## [EXERCISE OBJECTIVE]
The lines to repeat are those below from the one containing "Image resolution: width=595" down to the one containing "Open delivery info", both included; reproduce them exactly and nothing else.

##### EXERCISE MATERIALS

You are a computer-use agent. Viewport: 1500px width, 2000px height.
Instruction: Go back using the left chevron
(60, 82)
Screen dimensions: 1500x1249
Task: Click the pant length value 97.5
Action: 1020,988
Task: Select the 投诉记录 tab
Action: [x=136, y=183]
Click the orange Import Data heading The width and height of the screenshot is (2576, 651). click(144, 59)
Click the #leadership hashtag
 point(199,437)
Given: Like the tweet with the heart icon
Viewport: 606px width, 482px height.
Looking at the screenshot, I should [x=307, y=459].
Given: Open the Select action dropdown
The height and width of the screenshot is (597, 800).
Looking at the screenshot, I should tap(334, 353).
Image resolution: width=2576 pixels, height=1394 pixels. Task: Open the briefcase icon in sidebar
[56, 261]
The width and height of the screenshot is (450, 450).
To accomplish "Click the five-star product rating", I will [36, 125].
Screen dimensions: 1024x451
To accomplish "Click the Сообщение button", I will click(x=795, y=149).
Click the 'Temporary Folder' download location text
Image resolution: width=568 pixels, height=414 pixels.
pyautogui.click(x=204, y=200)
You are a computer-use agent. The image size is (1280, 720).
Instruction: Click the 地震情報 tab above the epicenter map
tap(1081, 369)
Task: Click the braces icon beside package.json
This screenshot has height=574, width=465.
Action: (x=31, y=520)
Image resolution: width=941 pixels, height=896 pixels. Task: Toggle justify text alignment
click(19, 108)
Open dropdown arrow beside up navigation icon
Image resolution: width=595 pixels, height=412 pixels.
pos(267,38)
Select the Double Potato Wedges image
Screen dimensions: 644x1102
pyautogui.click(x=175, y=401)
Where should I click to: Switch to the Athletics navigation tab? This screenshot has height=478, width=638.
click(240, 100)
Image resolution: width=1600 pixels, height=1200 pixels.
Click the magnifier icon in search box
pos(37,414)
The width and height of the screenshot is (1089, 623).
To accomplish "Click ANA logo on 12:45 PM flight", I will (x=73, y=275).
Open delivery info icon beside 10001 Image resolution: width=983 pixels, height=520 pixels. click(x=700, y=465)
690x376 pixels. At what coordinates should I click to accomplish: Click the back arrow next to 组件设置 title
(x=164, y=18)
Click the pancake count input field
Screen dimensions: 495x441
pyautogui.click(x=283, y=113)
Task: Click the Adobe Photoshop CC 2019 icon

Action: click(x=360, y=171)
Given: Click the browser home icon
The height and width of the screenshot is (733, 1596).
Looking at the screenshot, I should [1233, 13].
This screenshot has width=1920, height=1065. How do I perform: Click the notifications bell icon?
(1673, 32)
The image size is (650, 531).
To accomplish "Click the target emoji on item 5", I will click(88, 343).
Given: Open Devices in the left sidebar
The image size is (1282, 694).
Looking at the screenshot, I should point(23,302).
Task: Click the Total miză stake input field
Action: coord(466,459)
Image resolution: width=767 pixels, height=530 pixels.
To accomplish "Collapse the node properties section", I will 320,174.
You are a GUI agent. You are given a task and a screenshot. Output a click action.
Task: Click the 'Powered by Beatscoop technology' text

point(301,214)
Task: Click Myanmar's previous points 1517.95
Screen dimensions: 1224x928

##########

## [TASK RESULT]
Image resolution: width=595 pixels, height=412 pixels.
pos(267,38)
Select the Double Potato Wedges image
Screen dimensions: 644x1102
pyautogui.click(x=175, y=401)
Where should I click to: Switch to the Athletics navigation tab? This screenshot has height=478, width=638.
click(240, 100)
Image resolution: width=1600 pixels, height=1200 pixels.
Click the magnifier icon in search box
pos(37,414)
The width and height of the screenshot is (1089, 623).
To accomplish "Click ANA logo on 12:45 PM flight", I will (x=73, y=275).
Open delivery info icon beside 10001 Image resolution: width=983 pixels, height=520 pixels. click(x=700, y=465)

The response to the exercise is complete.